Start of Information supplied

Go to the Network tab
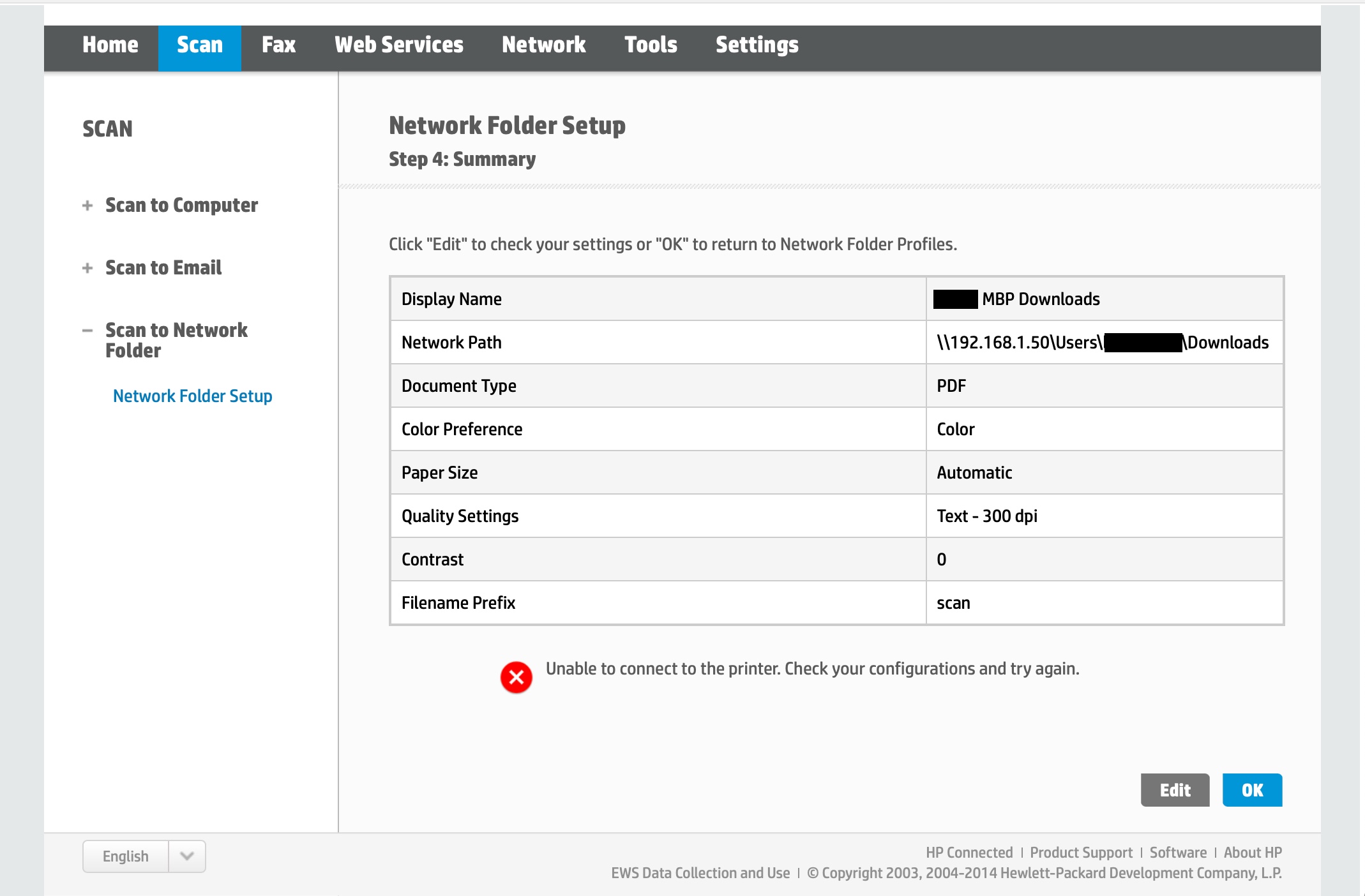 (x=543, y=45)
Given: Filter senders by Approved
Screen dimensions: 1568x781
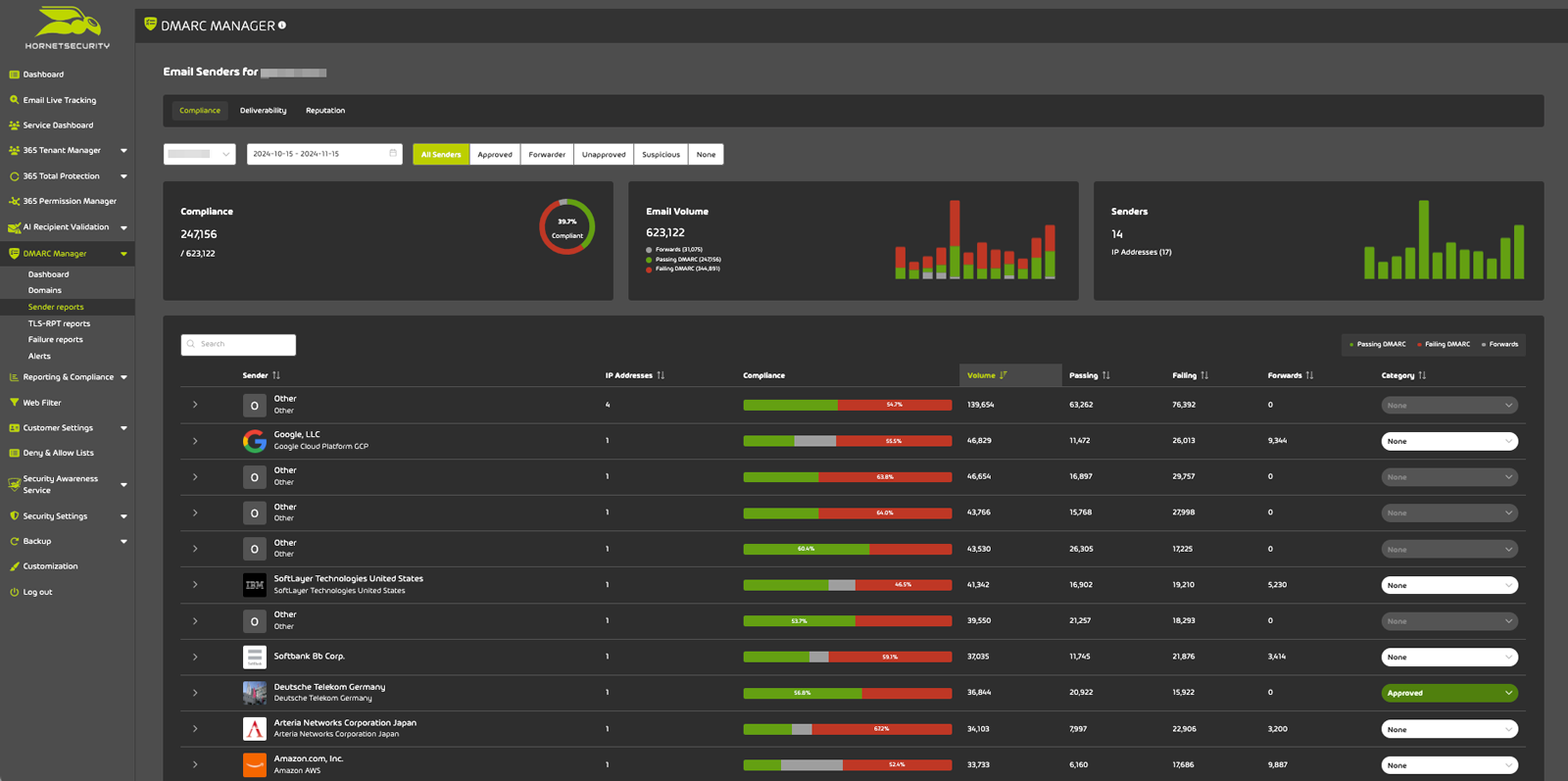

End of Information supplied
Start of Information supplied

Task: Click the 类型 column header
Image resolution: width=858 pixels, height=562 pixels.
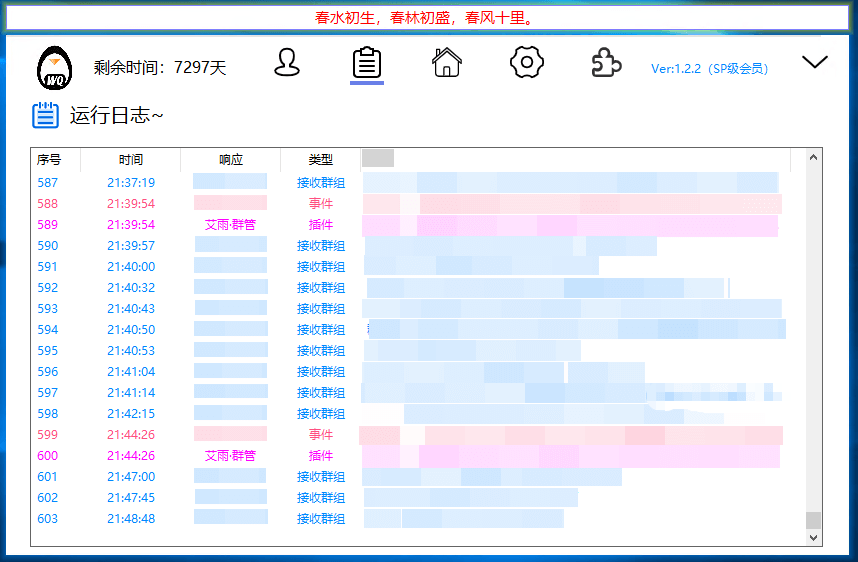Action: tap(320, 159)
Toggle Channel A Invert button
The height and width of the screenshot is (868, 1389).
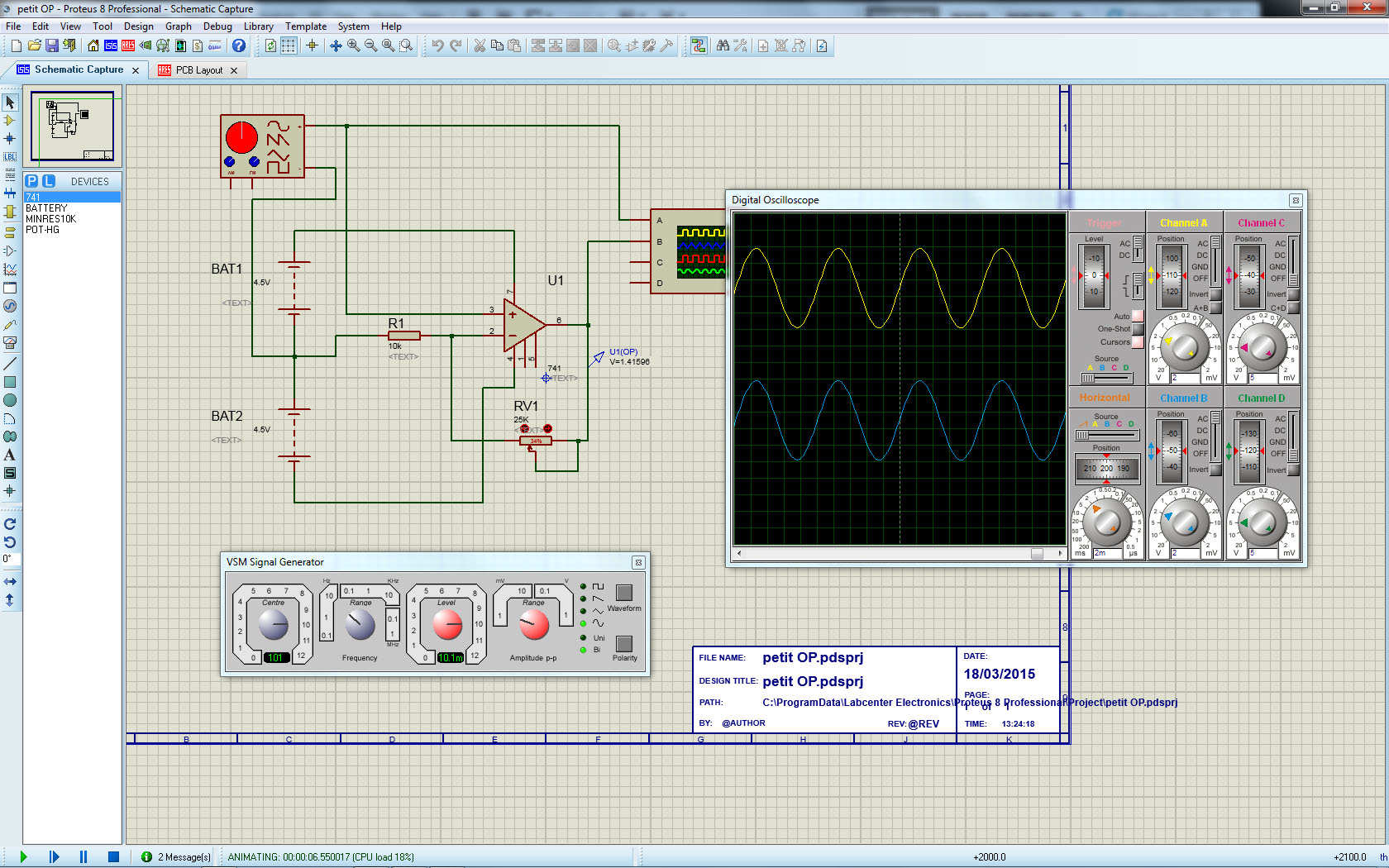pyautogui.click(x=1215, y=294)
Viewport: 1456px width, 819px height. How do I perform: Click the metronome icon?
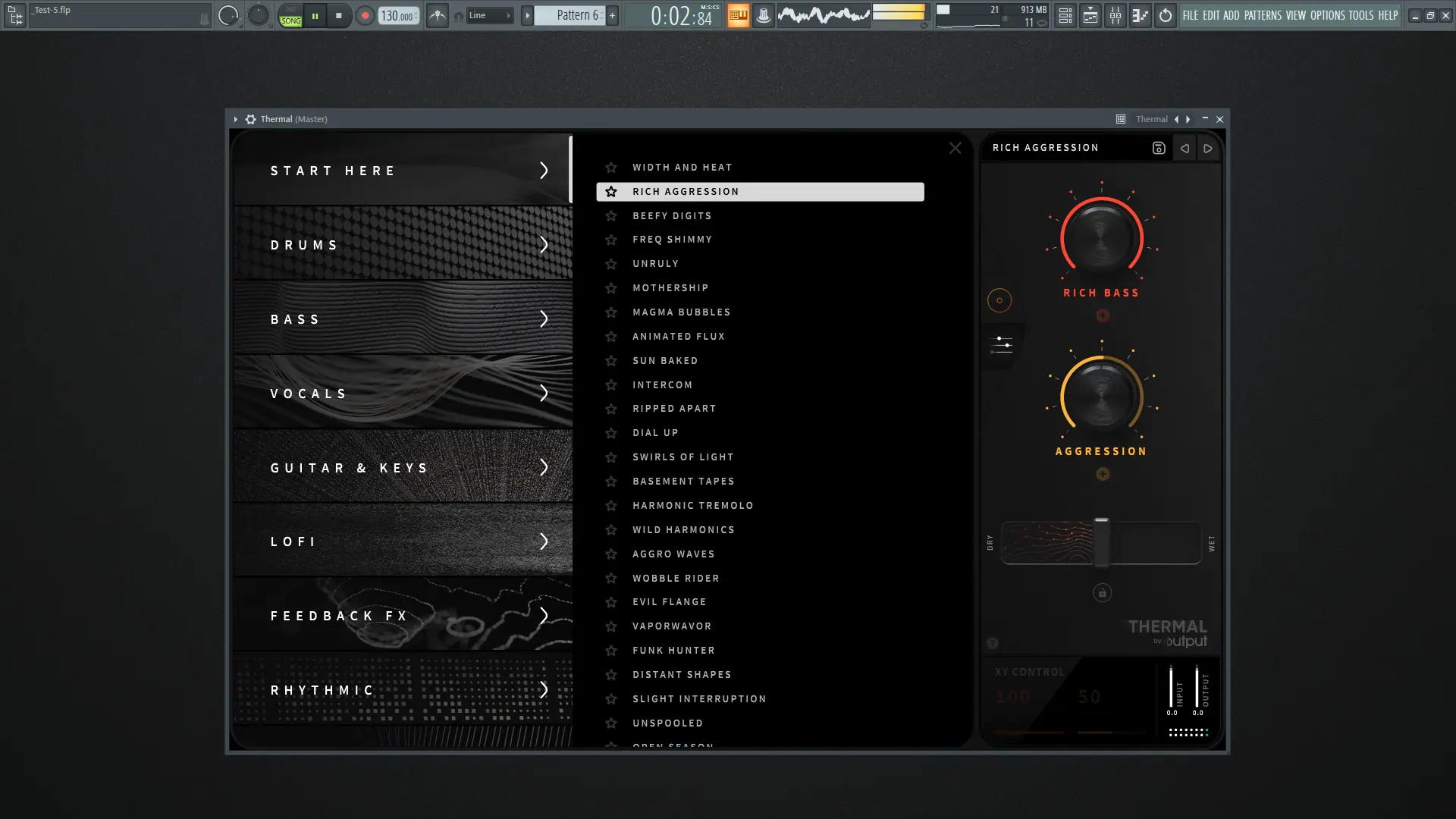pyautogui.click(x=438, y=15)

End of Information supplied

* _The request_
Copy the data from the line with "Go to the Network tab" up to and including the line with "Screen dimensions: 1568x781", leaving out the pictures.

* _Solution for this problem_
Go to the Network tab
 (x=543, y=45)
Given: Filter senders by Approved
Screen dimensions: 1568x781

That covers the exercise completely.